### Text provided

Quite rightly the Defence Ministry is in the forefront of this war too and without a push from the top brass of the ministry nothing seems to get done these days. So the Ministry of Defence has to remain permanently on a war footing. As for the rest of this exercise I could say this. It does not have to take one week to determine whether the so-called control schemes in operation are effective or not.

Now I cannot vouch for this story that reached me at the beginning of this “Crush the Mosquito” week. Apparently at a gathering of mosquitoes down Narahenpita before the “Week” was launched with great fanfare and the appearance of several politicians, there was much merriment among the mosquitoes who had a good laugh at these fruitless efforts to control them. After a few drinks–of blood that is–the mosquitoes headed home hoping they would run into a few more of the loudmouthed ‘crush the mosquito’ types on their way home.

Unless of course mosquitoes have begun to breed like rabbits; two–man teams just going around Colombo and its suburbs with a sprayer in the hand and canisters on the back are not going to stop mosquitoes from proliferating like politicians.

First look at policies

Personally I doubt whether a population that has been bitten black and blue by mosquito attacks need to be made aware of the MM. They surely bear more than a few marks to testify to their awareness.

The first thing is to look at the policies of the Health Ministry in combating MM. How good are these policies and how up to date are they? There is no point in going on endlessly with policies of yesteryear when the mosquitoes themselves have adapted to what they perceive as the nature of the danger to their being and become immune or have devised new ways of beating the rap.

Even if the policies are sound they are as useful as the methods used to carry them out. Good policies and bad implementation is just a waste of time, money and resources.

What needs to be done is to ensure that the policies, if sound, are properly supervised and implemented. It means devising a system of effective supervision over those who are deployed to combat the menace on the ground.

### Tasks to carry out
A. Answer these questions from the mosquito campaign text:
(i) Which ministry must remain permanently on a war footing?
(ii) Where did the mosquitoes in the story hold their gathering?
(iii) What do the two-man teams carry as they go around Colombo and its suburbs?
B. Pick up the mosquito campaign text after its final sentence and continue it.

### Information provided
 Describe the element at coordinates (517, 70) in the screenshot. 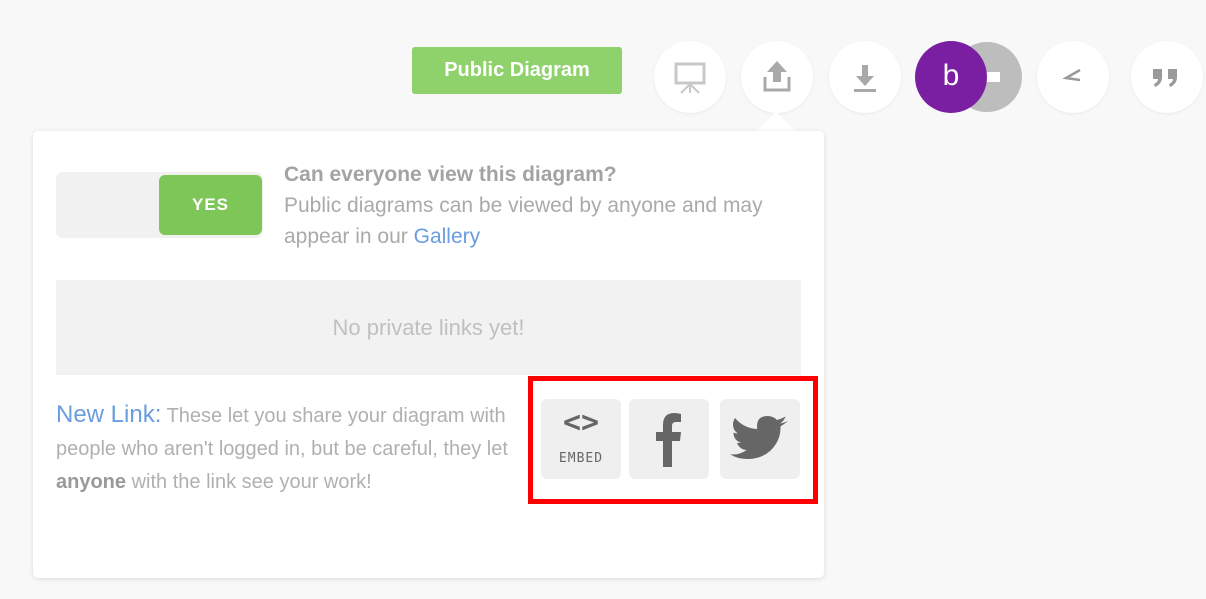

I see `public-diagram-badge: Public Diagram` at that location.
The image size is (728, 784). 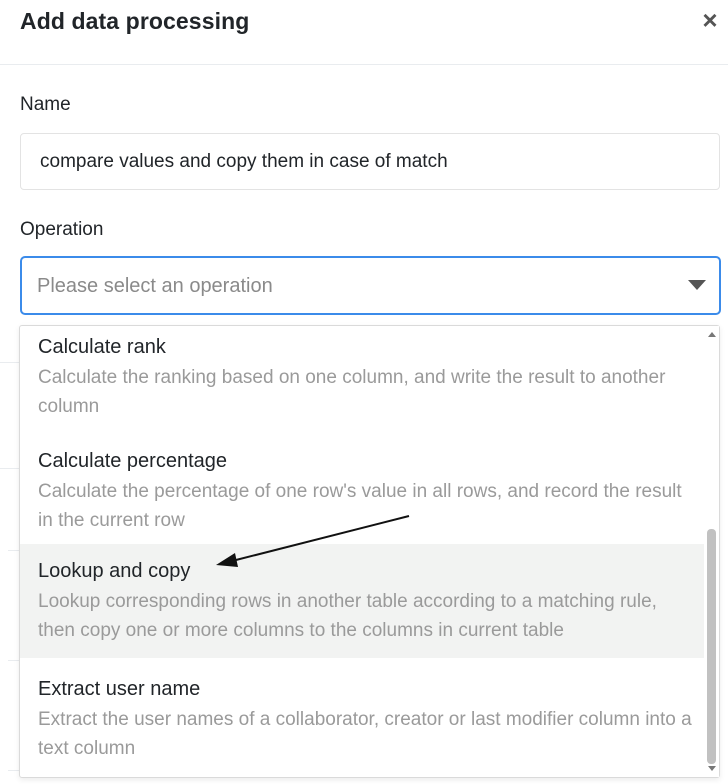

### Expected results
A.
(i) The Ministry of Defence.
(ii) Down Narahenpita.
(iii) A sprayer in the hand and canisters on the back.

B.
Not all the theories and good policies can control or eliminate this menace that overall will cost the State a pretty big packet of cash, unless and until results are seen on the ground. While that is being done, it is vitally necessary that the citizenry that refuses to abide by rules and regulations or thumb their noses at authority because of political backing are dealt with severely by the law and under the law.

This is where the Defence Ministry which has under its control the forces of law and order – the police, must act as the first line of defence in the war against the mosquitoes. Unfortunately today’s population would hardly have heard of the malaria epidemic in the 1930s, and danger and destruction it caused.

Sri Lanka right now cannot afford to fight on another front. It must deal effectively with those who do not act to control, if not eliminate this growing menace. The widespread breeding of mosquitoes is most often due to our own negligence and disinterestedness in the welfare of the people and the neighbourhood. Enough time has been spent on awareness programmes. If awareness is necessary it should be to make those who neglect to take action aware that action will be taken against them. Their selfishness or disinterest cannot and should be allowed to endanger the lives and livelihood of others.

It is not enough talking tough. The state must be tough against who ruin the environment and endanger the health of the nation.